WHAT THIS TASK INVOLVES
Below, find the part of the records that opens with the line containing "You are a computer-use agent. Screen" and closes with the line containing "Instruction: Click the 1200 y-axis label". Reproduce that part character for character, with both end lines included.

INFORMATION SHOWN
= = = =

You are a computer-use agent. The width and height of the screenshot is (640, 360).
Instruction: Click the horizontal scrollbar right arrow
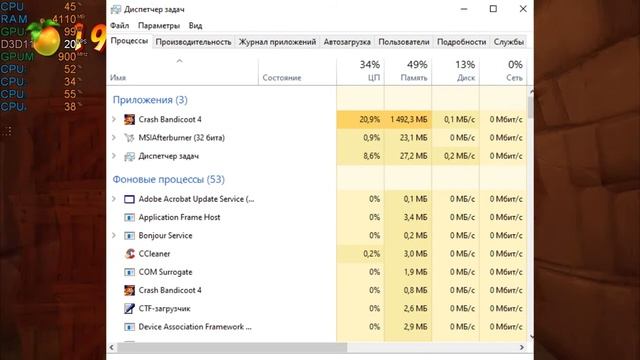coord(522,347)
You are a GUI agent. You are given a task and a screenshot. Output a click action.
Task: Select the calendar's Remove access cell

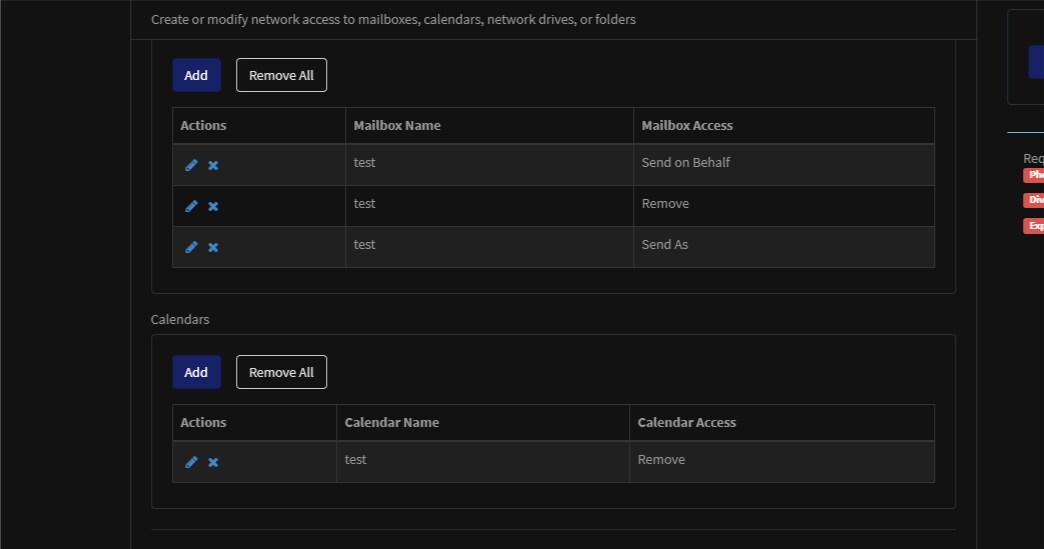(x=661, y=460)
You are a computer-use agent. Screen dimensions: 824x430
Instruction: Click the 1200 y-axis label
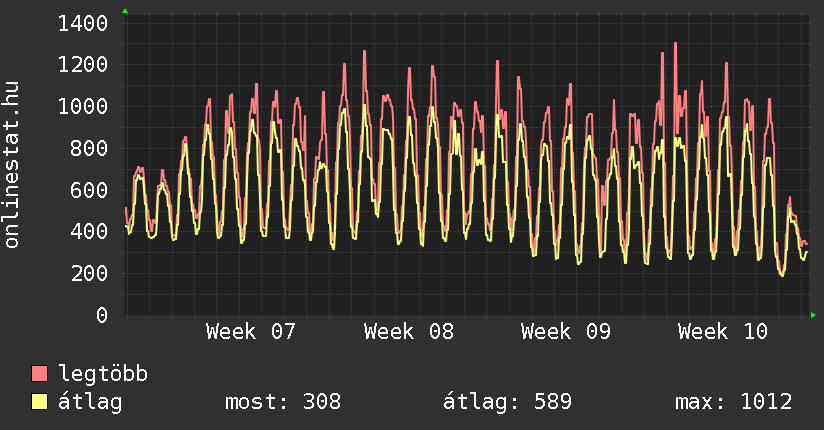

= = = =

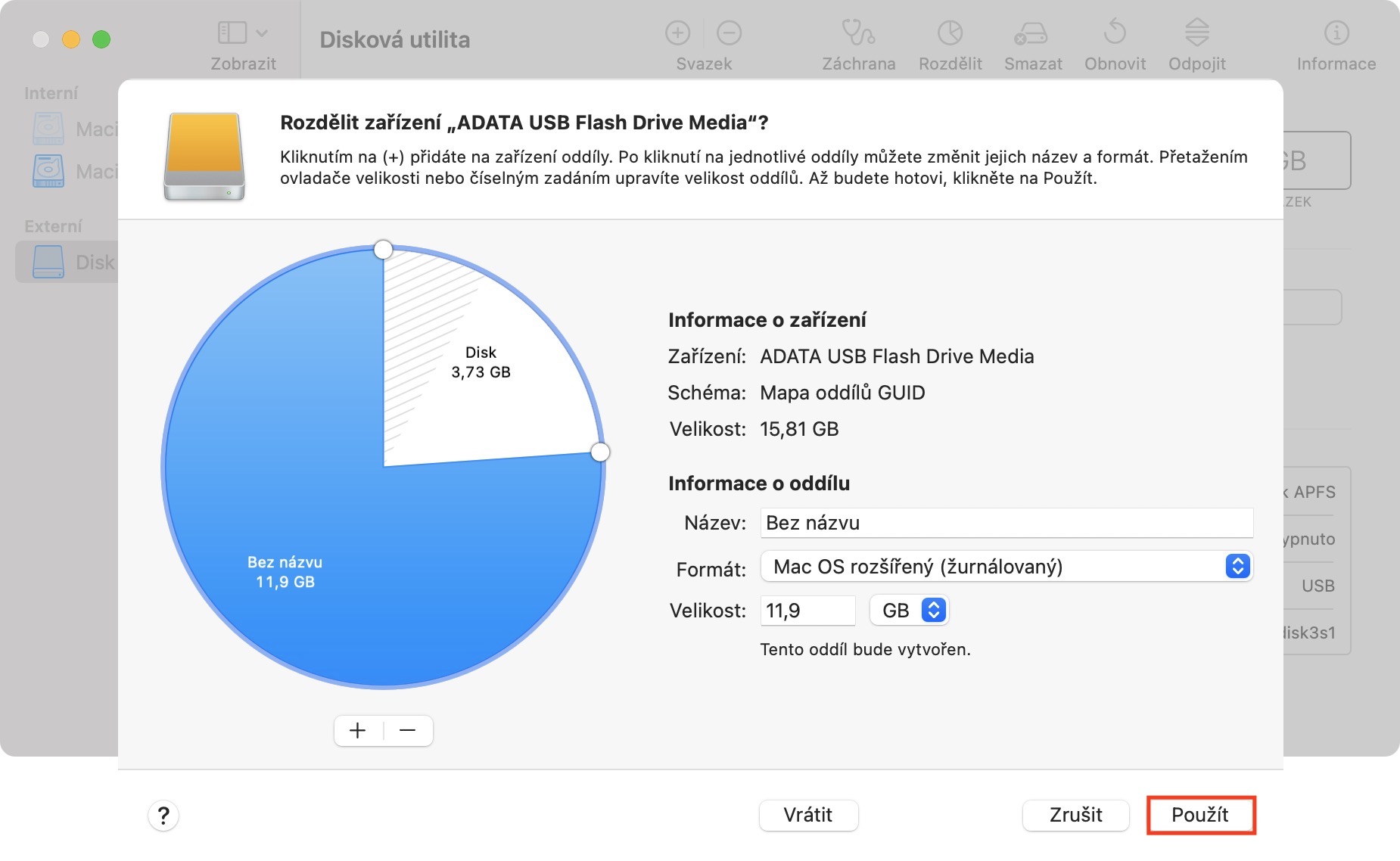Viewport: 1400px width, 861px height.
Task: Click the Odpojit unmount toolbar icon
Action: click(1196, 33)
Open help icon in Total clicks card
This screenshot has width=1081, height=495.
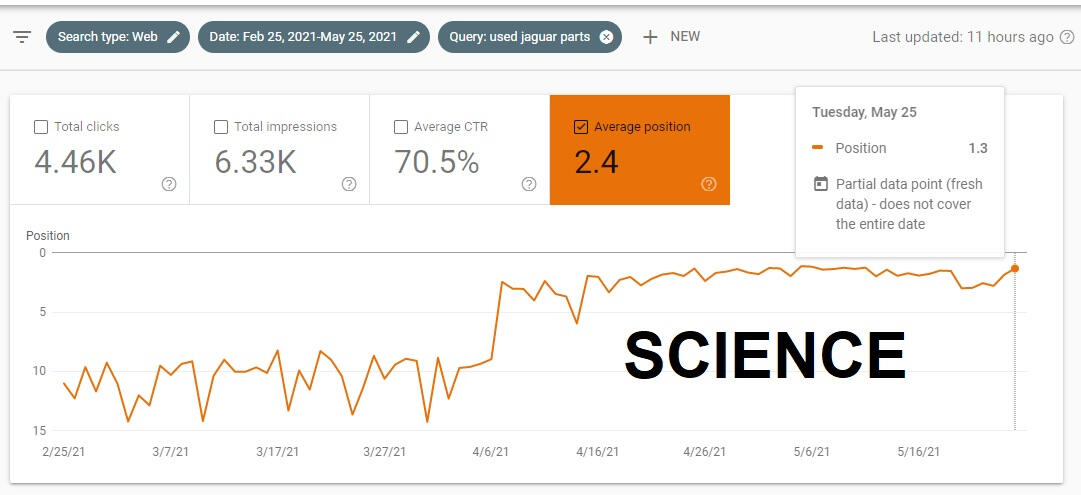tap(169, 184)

= = = =

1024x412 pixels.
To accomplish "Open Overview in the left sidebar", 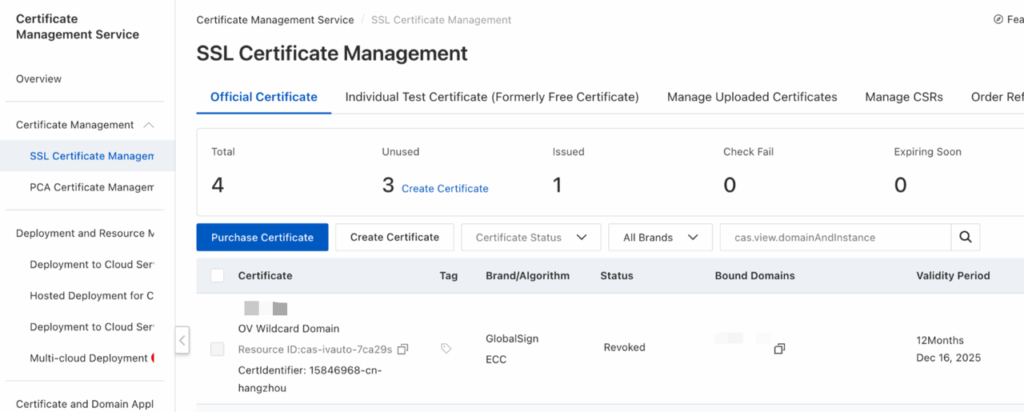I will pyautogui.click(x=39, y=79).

= = = =

RESULT FOR THIS TASK
You are a computer-use agent. Screen dimensions: 824x430
Instruction: Click the 1200 y-axis label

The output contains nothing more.